§ What is being asked
From the items below, extract each line that contains the word "screenshot" and copy it in full.

(Items contained in a dataset)
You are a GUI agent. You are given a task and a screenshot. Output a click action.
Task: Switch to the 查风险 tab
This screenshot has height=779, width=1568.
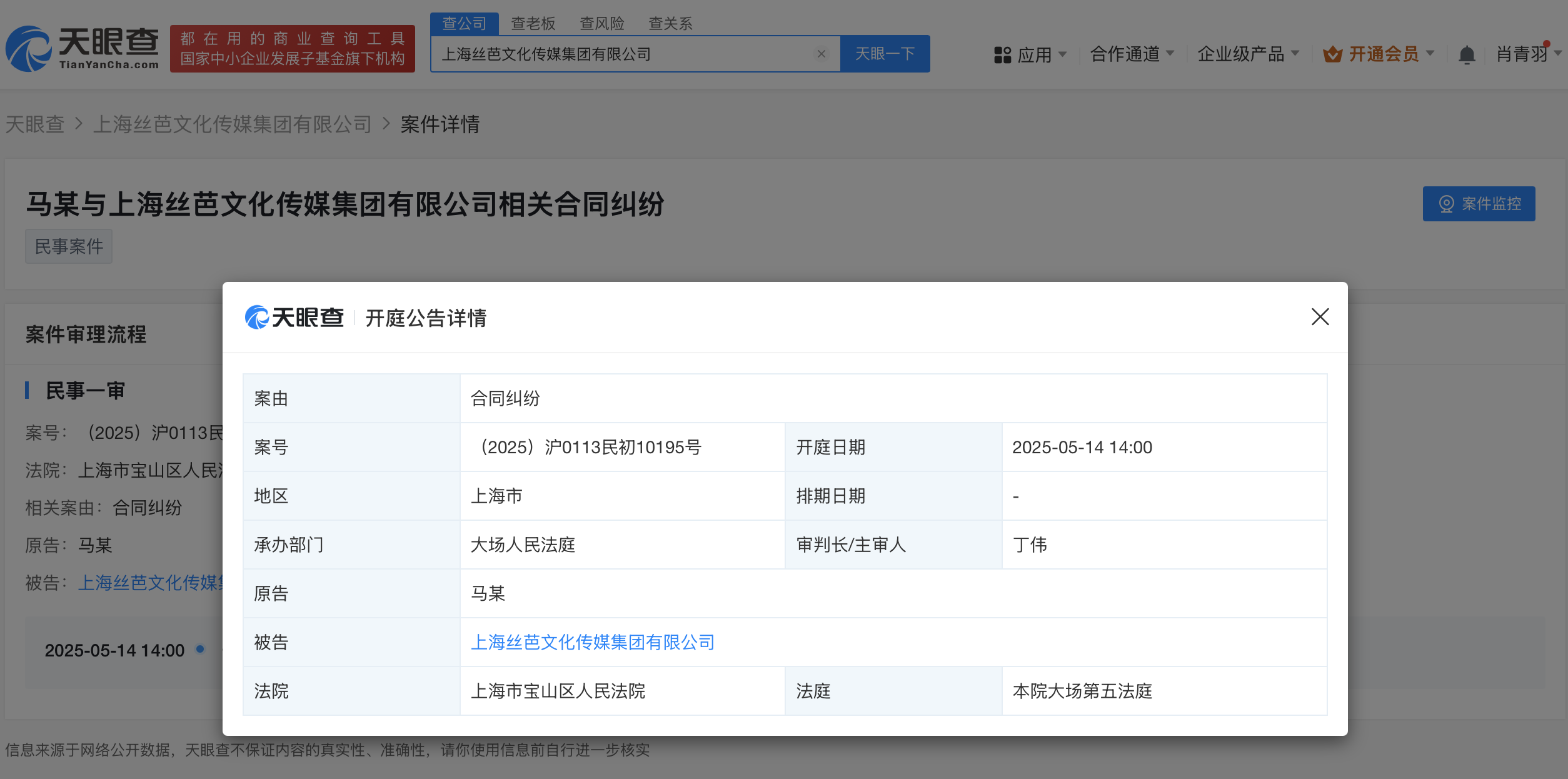tap(601, 24)
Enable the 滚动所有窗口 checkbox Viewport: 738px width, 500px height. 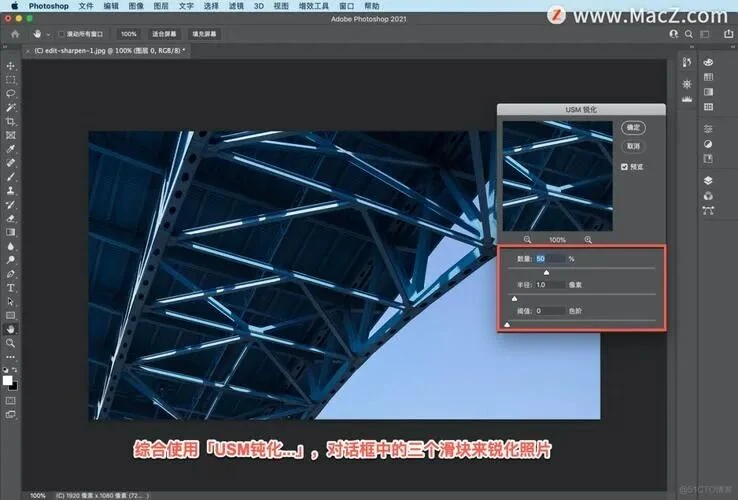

§ Output of the exercise
You are a GUI agent. You are given a task and a screenshot. Output a click action.
This screenshot has height=779, width=1568.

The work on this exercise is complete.